▸ Supplied records:
= = = = =

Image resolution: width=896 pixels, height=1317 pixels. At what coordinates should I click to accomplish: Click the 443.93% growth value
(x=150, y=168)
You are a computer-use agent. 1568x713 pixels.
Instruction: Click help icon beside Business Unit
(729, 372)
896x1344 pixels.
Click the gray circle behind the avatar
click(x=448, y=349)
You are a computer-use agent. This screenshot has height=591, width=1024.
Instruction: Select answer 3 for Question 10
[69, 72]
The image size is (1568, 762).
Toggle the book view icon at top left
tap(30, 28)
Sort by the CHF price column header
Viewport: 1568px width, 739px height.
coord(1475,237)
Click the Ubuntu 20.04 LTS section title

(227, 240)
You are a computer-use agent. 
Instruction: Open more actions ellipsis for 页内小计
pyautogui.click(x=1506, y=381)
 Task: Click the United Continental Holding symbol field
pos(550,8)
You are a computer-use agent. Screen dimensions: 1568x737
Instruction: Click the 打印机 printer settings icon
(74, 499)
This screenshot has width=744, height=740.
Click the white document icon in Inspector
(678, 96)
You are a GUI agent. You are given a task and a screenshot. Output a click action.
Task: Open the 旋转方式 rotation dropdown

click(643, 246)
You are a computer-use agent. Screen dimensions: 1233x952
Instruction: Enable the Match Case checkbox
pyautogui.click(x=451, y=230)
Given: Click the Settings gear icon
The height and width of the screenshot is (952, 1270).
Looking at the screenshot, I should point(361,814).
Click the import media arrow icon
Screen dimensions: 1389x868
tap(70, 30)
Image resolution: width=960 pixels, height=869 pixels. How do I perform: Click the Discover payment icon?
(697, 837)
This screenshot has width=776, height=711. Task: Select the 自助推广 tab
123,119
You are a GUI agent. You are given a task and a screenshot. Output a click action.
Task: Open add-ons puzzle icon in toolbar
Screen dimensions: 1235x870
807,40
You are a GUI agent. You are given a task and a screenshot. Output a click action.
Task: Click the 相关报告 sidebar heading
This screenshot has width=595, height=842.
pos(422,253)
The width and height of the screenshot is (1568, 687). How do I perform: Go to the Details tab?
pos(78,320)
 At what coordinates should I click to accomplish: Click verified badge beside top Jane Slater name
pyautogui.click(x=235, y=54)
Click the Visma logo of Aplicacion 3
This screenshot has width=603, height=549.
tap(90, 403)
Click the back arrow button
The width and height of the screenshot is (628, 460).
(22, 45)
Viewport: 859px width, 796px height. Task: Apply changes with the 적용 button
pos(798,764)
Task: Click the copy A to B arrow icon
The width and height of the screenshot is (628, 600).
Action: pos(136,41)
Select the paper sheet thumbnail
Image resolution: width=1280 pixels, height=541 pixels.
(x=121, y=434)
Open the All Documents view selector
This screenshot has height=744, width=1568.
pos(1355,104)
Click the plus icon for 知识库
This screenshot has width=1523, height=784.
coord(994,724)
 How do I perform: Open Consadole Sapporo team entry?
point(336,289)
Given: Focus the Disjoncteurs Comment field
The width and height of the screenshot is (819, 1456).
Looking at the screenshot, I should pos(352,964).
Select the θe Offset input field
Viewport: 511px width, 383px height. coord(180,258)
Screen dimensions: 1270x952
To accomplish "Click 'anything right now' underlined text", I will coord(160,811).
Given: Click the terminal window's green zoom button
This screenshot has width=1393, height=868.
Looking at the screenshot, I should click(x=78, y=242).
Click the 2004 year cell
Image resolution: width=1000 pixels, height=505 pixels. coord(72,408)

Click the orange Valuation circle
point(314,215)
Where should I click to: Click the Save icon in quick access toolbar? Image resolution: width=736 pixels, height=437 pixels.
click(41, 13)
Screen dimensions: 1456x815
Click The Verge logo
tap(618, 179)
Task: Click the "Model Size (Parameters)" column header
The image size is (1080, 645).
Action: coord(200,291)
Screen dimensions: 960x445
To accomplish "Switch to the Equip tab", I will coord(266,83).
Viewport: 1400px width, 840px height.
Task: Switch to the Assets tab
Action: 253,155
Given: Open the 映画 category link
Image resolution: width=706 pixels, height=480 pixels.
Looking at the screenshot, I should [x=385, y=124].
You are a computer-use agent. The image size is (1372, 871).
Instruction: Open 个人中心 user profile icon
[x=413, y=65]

= = = = =

Pick out and copy every line of the records that contains the word "perform", treating uppercase and lowercase letters as different.

Image resolution: width=960 pixels, height=869 pixels. How do I perform: Click the Discover payment icon?
The width and height of the screenshot is (1568, 687). How do I perform: Go to the Details tab?
 How do I perform: Open Consadole Sapporo team entry?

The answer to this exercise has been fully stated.